─── Extract
PITAC has developed a powerful and well-reasoned argument in support of a national research agenda devoted to advances in information technology. Consistent with many other national studies, this committee observes that information technology will be one of the key factors driving progress in the 21st century, not only in business development and economic growth, but also in areas of education, communication, health care, the environment, and government. The report notes that many of today's technologies and information tools are the result of IT research conducted jointly by universities, businesses, and the federal government, and that future prosperity and progress will depend on continued investment in information technology research. (Information Technology Research: Investing in Our Future, Report of President Clinton's Information Technology Advisory Committee (PITAC), February 1999.)
The primary purpose of the PITAC report is to outline a national research agenda for information technology. But the committee has identified what are, in fact, the most critical areas of information technology research for all sectors, public and private, and so provides a roadmap to universities and others planning to invest in IT research and development. Four broad areas of information technology research are recommended, which together form the basis for the development in the next century of a world in which computing is pervasive. These are: software and distributed systems, networks and a scalable information infrastructure, high performance computing, and the socioeconomic impact of information technology.
By design, IPCRES' plans are aligned with a number of key aspects of this national research agenda. IPCRES research builds on the existing strengths of Indiana University, and has the potential to contribute to economic growth and business development in the State of Indiana. These are its highest priorities. But in developing its plans, IPCRES is also aligning its own priorities with several of the high priority research areas identified in the PITAC report, emphasizing research in software technologies and advanced telecommunications that are fundamental to pervasive computing.
There are other, specific benefits to IPCRES and the State of Indiana that will come from aligning the Initiative's plans with this national agenda. For example, it has been proposed that by FY2004, the federal government should invest more than $1.37 billion annually in new funds for IT research and development. This creates a major opportunity to leverage investments made by IU and the Lilly Endowment in pervasive computing research as a means to attract future additional research funding. Also, the alignment of the research interests of IPCRES with those of others across the US will lead to synergies and new collaborations between the scientists and laboratories of IPCRES and other research groups and projects, as they pursue related goals.
Properly timed, Indiana University and IPCRES can become a national leader in the renewal of information technology research in the US, a position that would further raise the profile and prestige of IU and the State of Indiana, increasing the attraction for business development, economic growth, and new employment.
IPCRES will be a unique initiative, unlike any other in Indiana or elsewhere in the US. Only a small number of universities and centers have organized themselves to build leading edge information technology research, and to use this research investment to drive economic development. Of those few that have, none have yet organized themselves to address the essential and integrated set of research questions that underlie pervasive computing.
The central strategy for IPCRES will be to leverage the intellectual and economic benefits of having an affiliated group of leading edge research laboratories, combined in a single organization, studying a related cluster of pervasive computing technologies that are essential to the 21st century information economy. This strategy will depend upon making a sizeable and sustained investment in basic research in pervasive computing, and will include recruitment of Distinguished Scientists of international standing together with talented young researchers and students to form these laboratories. In order to attract the best people, IPCRES must provide the best environment for research and the best intellectual property policies they can find anywhere.
──────
─── Records
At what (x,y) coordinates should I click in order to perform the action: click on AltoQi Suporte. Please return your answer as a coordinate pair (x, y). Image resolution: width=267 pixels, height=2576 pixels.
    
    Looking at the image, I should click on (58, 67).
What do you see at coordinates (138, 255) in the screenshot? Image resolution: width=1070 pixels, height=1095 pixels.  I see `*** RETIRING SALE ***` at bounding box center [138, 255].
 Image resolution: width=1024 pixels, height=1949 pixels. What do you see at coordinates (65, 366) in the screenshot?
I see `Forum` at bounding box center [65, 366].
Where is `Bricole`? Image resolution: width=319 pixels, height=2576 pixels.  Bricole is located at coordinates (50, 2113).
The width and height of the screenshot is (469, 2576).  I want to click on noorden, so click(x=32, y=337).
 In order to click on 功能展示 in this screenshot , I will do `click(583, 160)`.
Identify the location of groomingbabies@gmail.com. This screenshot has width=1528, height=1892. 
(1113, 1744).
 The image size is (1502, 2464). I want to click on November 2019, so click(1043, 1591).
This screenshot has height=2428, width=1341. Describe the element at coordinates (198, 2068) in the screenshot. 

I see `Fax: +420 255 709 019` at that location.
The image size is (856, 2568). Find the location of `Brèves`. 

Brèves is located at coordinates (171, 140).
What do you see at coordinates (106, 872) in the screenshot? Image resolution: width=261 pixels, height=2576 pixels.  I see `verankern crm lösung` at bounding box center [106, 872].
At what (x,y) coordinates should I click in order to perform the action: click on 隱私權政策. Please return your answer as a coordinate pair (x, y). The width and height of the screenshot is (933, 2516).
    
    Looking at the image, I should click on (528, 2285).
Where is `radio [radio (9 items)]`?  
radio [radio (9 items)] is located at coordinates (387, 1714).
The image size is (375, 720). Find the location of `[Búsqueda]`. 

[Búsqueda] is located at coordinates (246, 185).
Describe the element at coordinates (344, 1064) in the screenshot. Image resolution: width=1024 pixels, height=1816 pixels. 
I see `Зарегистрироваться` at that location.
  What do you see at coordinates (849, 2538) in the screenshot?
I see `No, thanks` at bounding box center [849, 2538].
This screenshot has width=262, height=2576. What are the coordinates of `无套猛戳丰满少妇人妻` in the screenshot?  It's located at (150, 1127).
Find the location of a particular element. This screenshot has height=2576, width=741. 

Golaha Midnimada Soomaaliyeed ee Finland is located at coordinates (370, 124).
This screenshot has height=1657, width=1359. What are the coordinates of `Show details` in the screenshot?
──────
◆ **What is asked**
• a. Decide whether each statement agrees with the passage on IPCRES and the PITAC report: (i) the PITAC report recommends four broad areas of information technology research; (ii) the highest priorities of IPCRES are the research areas named in the PITAC report; (iii) several universities have already organized themselves to address the integrated set of research questions underlying pervasive computing. For each, answer yes or no and quote the deciding words of the passage.
• b. Supply what comes next in the passage on IPCRES and the PITAC report, starting after its final sentence.

◆ **Results for the exercise**
• a.
(i) Yes: "Four broad areas of information technology research are recommended"
(ii) No: "IPCRES research builds on the existing strengths of Indiana University, and has the potential to contribute to economic growth and business development in the State of Indiana. These are its highest priorities."
(iii) No: "none have yet organized themselves to address the essential and integrated set of research questions that underlie pervasive computing"

• b.
What will further set IPCRES apart will be the integration of fundamental research in information technology with four additional and essential elements. First, IPCRES will address local and State needs for information technology, placing local interests in the context of a national research effort. Second, IPCRES will combine fundamental research with applied research and development, seeking to move advances in IT from the laboratory and make them part of everyday life. Third, IPCRES will be a teaching facility for students in any of the several disciplines related to information science, media, and information technology, and especially for students in the newly formed School of Informatics. Fourth, IPCRES will combine advanced IT research with locally-focused business development activities, promoting new business creation, transformation of existing industries, and the attraction of business ventures to the State of Indiana as a leader in information technology.
IPCRES should prove to be a magnet for visiting scholars and other researchers seeking sabbatical support for advanced research in computing systems and networking technologies. By being located in an IPCRES Laboratory, a visiting scholar can establish links to a critical mass of specialists in a highly focused area of research. In addition, the Initiative might be in a position to supplement sabbatical salaries to attract leading researchers by allowing such visitors to spend a full year on leave at IPCRES.
One of the most important ways that IPCRES can attract permanent senior staff is to first attract them as visitors. Such visits allow researchers to discover that the quality of life in Indiana can be very high and enable them to build attachments. To get many of the very best information technologists who are rooted in one of the high-tech centers on the east or the west coast to stay permanently may take several such visits.
It should be noted that the IU School of Music, which is ranked 1st in the nation, was built this way. When the School was started, the best faculty were wanted, but people of this standing needed to see an advantage to moving to Indiana. By allowing them a flexible association with the University, the School was able to recruit the people in the greatest public demand. With even a part-time association with the University, these faculty members attracted excellent students. The presence of excellent students, in turn, convinced the faculty to stay permanently with the University.
Quality of life and intellectual excitement are necessary but not sufficient to attract and retain senior research staff at IPCRES. These need to be accompanied by competitive salary. One strategy that might be evaluated is a private practice plan (PPP) for IPCRES faculty researchers. Under PPP, a percentage of the contractual income IPCRES brings from industry will be returned to faculty over and above their salaries. This arrangement would provide academic researchers with overall compensation more nearly comparable to their industry counterparts.
Indiana University is already closely tied with other information technology research laboratories. It is part of the NSF NCSAAlliance and is working with NCSAon a number of projects. It is also working closely with a number of government research laboratories with substantial advanced information technology activities. These include the Mathematics and Computer Science Division of Argonne National Laboratory, the Advanced Computing Laboratory at Los Alamos National Laboratory, the Center for Advanced Scientific Computation at Livermore National Laboratory, Sandia National Laboratory and the Numerical Advanced Simulation Division of NASAAmes Research Laboratory. IU also has close ties to the Center for Computing Research at Caltech and the San Diego Supercomputing Center. In addition, through its networking activities, the University has strong ties to many research centers in Asia and Europe.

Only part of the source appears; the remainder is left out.